• _Exercise details_:
Resume the blog posts below, about wrapping up a long career and choosing a card for a sixth birthday, picking up right after their final sentence.

22 June 2013

getting closer

bittersweet days of late as i finish up a life-long career. a friend tells me i am milking it, taking too much time to finish up and get out. perhaps he's right - but i like the slow, deliberate pace, the empty spaces, the quiet reflecting, the reminiscing and remembering that goes along with all the sorting and packing. so many years. so many kids. so many memories. oh - and sooo much stuff! but more about that in another post...

17 June 2013

the big O-6.

for months, the little girl's been talking about advancing to the next age on her birthday, the fraction after her present age getting smaller and smaller by day. i've been looking at cards, trying to find a good one, a readable one, but mostly, one that references "6"! by this age, though, it seems both hallmark and america greeting have added a gender piece - the "girl" cards are pink and cursive, with fairies and princesses, while the "boy" cards are bold and blue and emblazoned with fast cars and superheroes. take out the boy reference and this is the best card i can find: the sentiment is long but decodable, the card folds in on top of itself many times, and it references six about seven times! so i doctor the card, covering boy with a trimmed yellow post-it note and writing girl. i know she'll notice, but i hope she won't mind. and i left the accompanying blue envelope in the rack and took a pink one from behind a fairy card.

• _Entries shown_:
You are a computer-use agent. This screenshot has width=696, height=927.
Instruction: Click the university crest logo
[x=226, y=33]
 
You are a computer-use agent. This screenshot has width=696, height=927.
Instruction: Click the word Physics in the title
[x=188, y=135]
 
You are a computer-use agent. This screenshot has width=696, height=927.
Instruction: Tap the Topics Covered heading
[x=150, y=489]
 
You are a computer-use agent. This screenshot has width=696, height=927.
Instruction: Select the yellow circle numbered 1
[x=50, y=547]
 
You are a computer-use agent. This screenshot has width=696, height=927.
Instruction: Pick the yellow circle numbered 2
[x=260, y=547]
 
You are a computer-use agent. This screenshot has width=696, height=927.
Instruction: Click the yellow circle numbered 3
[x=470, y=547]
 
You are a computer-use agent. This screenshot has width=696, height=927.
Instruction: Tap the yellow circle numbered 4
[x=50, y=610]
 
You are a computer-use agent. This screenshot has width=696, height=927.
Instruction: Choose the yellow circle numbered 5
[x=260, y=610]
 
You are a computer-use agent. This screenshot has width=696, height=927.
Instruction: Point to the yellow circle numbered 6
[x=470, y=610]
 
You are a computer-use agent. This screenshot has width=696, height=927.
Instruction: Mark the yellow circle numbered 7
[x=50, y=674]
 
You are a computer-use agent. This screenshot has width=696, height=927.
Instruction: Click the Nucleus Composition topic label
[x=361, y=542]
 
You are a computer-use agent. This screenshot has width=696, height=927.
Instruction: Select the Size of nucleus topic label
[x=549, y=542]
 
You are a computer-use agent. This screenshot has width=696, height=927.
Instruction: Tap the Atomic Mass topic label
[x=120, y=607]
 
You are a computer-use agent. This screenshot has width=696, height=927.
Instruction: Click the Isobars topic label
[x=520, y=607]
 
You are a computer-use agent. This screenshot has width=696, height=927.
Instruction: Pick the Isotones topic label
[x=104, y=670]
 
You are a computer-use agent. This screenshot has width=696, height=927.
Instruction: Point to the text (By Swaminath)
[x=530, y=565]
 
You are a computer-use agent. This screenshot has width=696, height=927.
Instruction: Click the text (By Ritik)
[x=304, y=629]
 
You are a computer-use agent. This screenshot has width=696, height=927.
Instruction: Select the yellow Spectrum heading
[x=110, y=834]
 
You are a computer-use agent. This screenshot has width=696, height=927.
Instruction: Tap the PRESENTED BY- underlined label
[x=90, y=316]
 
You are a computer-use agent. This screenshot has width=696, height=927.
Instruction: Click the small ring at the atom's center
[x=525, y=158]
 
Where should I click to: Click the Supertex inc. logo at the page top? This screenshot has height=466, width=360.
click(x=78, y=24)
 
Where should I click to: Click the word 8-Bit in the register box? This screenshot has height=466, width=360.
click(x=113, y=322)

• _Exercise response_:
11 June 2013

alliteration

out my window, in my garden, left-leaning lupines. i thought that sounded hysterical, all those l sounds, and wanted to capture the sight to add to the blog or to instagram. it was even more funny, though, when i downloaded the picture file and realized i took the shot from the wrong side!

06 June 2013

almost the end

a week from tomorrow will be my last day of school. my last last day of school. i've had forty last days now, and there will be no more.

some of my students tell me retiring is the same as quitting, and i wonder if, in some respects, they are right. in an odd way, i feel a bit like i'm giving up on my profession - not on kids, just on the the way they're guided through the education process. i have always tried so hard to make learning fascinating, fun and joyous for kids, as it is for me, and i'm just not convinced that's happening any more. sometimes i feel responsible, like i should stick around and try more, try harder. and sometimes i feel like i should just move on and attempt to find a better way. clearly, i have chosen the latter and, at this point, there's no turning back. but i can't help but wonder if i'm doing the right thing.

i have taken a part time position that involves children and books, two elements that are a huge part of my present job. although this position will be very different than what i'm doing now, i am hoping having those two constants will help make my transition easier.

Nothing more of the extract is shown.